Panic When SecureXL and NAT Are Used and a Malformed Packet Is Received

[PhoneBoy]

I'm putting on my Nokia hat here for a moment to ensure you are all aware of a critical security vulnerability that has been announced against Nokia IPSO. I'll answer whatever questions I can about this.

-- PhoneBoy

P.S. This notice was updated as noted below.

-- snip --

Panic When SecureXL and NAT Are Used and a Malformed TCP Packet is Received

Revision 1, February 4, 2009

Summary

Nokia security appliances running Nokia IPSO 4.1, 4.2, 5.0, 6.0 or older can panic if SecureXL and NAT are enabled and certain malformed
TCP packets are sent in an attempt to attack the network. Note: IPSO 6.1 is not vulnerable to this issue.

Risk Analysis

To exploit this vulnerability, the Nokia appliance must be configured with both SecureXL and NAT enabled; the attacker must be able to send malformed TCP packets to the firewall and firewall policy must be set to allow these malformed packets.

Severity: High

Population Affected

Any Nokia security appliance running with SecureXL and NAT enabled when specific malformed TCP packets are sent through the firewall.

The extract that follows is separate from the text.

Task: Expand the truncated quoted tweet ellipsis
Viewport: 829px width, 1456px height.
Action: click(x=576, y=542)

1. Customer Recommended Actions

Customers who are not running SecureXL and NAT need not take action as their systems are not vulnerable. All other customers are recommended to either upgrade Nokia IPSO or enhance their firewall policy to drop these packets.

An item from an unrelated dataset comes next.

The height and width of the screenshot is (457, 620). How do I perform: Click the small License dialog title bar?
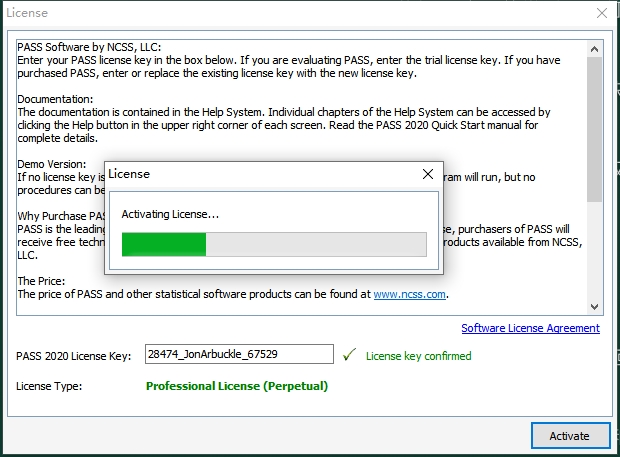(x=250, y=173)
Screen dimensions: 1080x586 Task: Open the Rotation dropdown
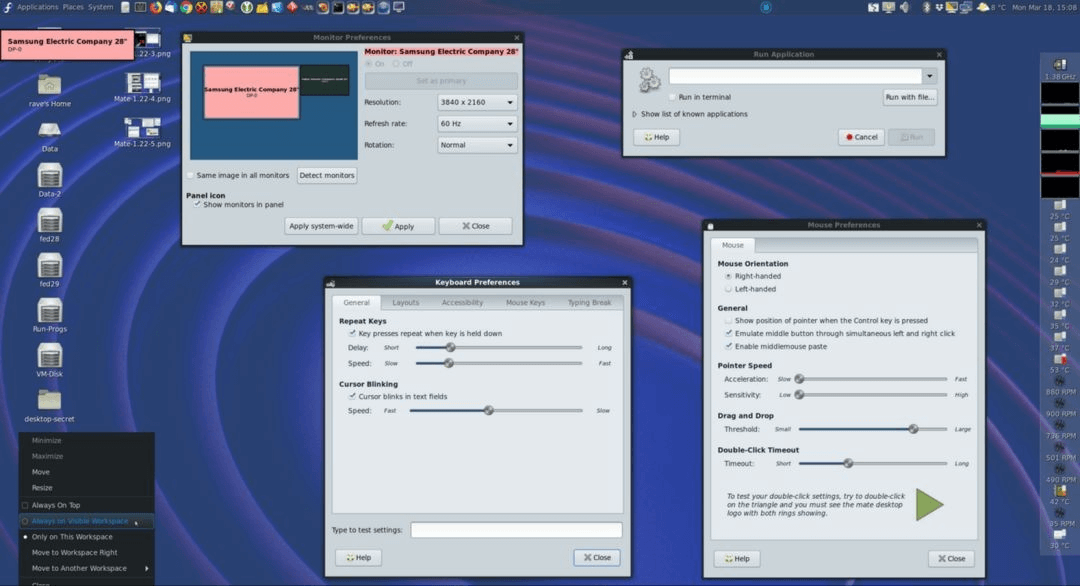pos(477,145)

More information about these fixes and workarounds are available in Nokia knowledgebase article KB1357601, which will be updated as new information becomes available.

Best practices documented in RFC1858 suggest that forwarding packets smaller than 68 bytes may open your network to "Tiny Fragment Attacks." The various workarounds discussed below place restrictions on what kinds of fragmented packets are allowed to be forwarded.

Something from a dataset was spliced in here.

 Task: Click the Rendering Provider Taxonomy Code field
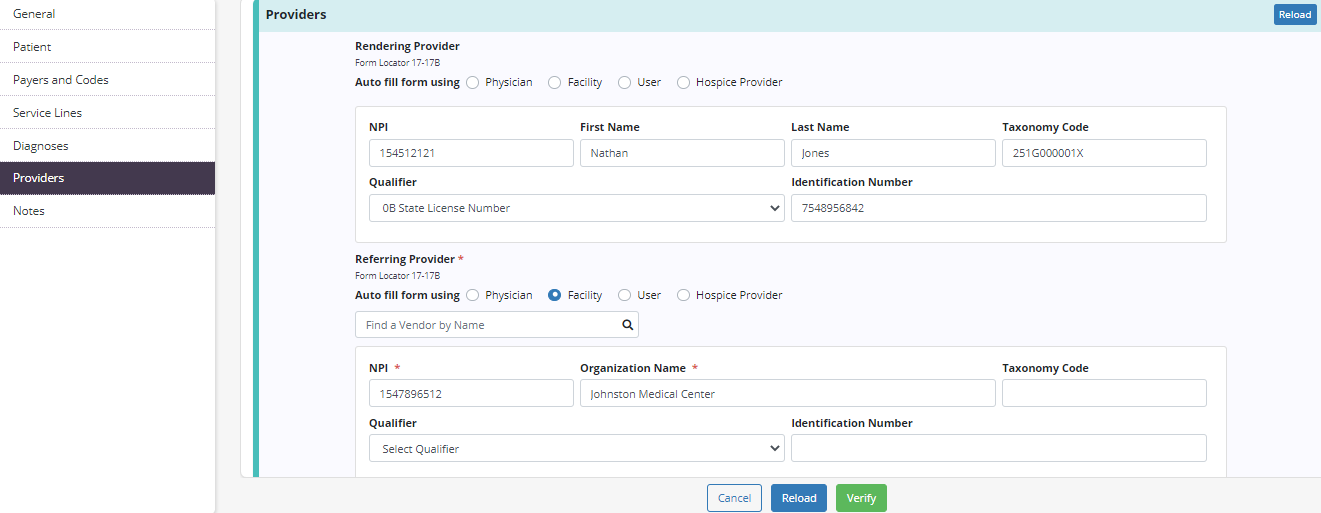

2. Recommended IPSO Changes

If choosing to upgrade Nokia IPSO, the following versions are available via the Nokia Knowledge Base:

1. IPSO 4.2 build 096 or later
2. IPSO 4.1 build 053 or later
3. IPSO 5.0 build 056 for VSX NGX R65 or later (Nokia knowledge base article KB1611013 – this is a controlled access article, please contact Nokia Technical Support for further information)

Customers using IPSO 6.0 should upgrade to IPSO 6.1.

3. Alternative Check Point Policy Changes

As an alternative to upgrading Nokia IPSO or VSX, the Check Point VPN-1/FireWall-1 application can be enhanced to drop these packets on a policy level before they are passed to the IPSO kernel thereby preventing the issue. To accomplish this, one of the following configuration changes should be made to the firewall:

Enable Smart Defense option Forbid IP Fragments. This option may result in connectivity issues if other desired but fragmented traffic exists.

Using GUIDBEDIT set fwfrag_minsize to 20. This option may result in connectivity issues if other desired but fragmented UDP traffic exists. More details this workaround are available in Nokia knowledgebase article KB1357601.

Disable SecureXL. This option may result in an unacceptable level of performance degradation.

Acknowledgements

Nokia gratefully acknowledges Karthik Chandrashekar, Damon LeRoy and Kevin Sahota of eBay Network Security for their work leading to the discovery and responsible disclosure of this issue.

[z3ndrag0n]

Just want to confirm...fwfrag_minsize is IP payload bytes right? Is there still an issue if this is set to 8 so no *valid* udp traffic will get dropped either?

Cheers,
B-)

[PhoneBoy]

I believe it is IP payload, though I am checking.

[PhoneBoy]

The value is number of bytes after the IP header. fwfrag_minsize needs to be 20 to ensure that a complete TCP header is received. This does mean that legitimate UDP fragments with less than 12 data bytes will be dropped if you apply this fix.

[th0i3]

I am working on a high profile case where the customer is running IP2250, IPSO 4.2 build 096 + R65 HFA04 where the IPSO is panicking with adp errors.

We have to switch off SecureXL to stabilise the environment. Currently with CP engineering to analyse the core files.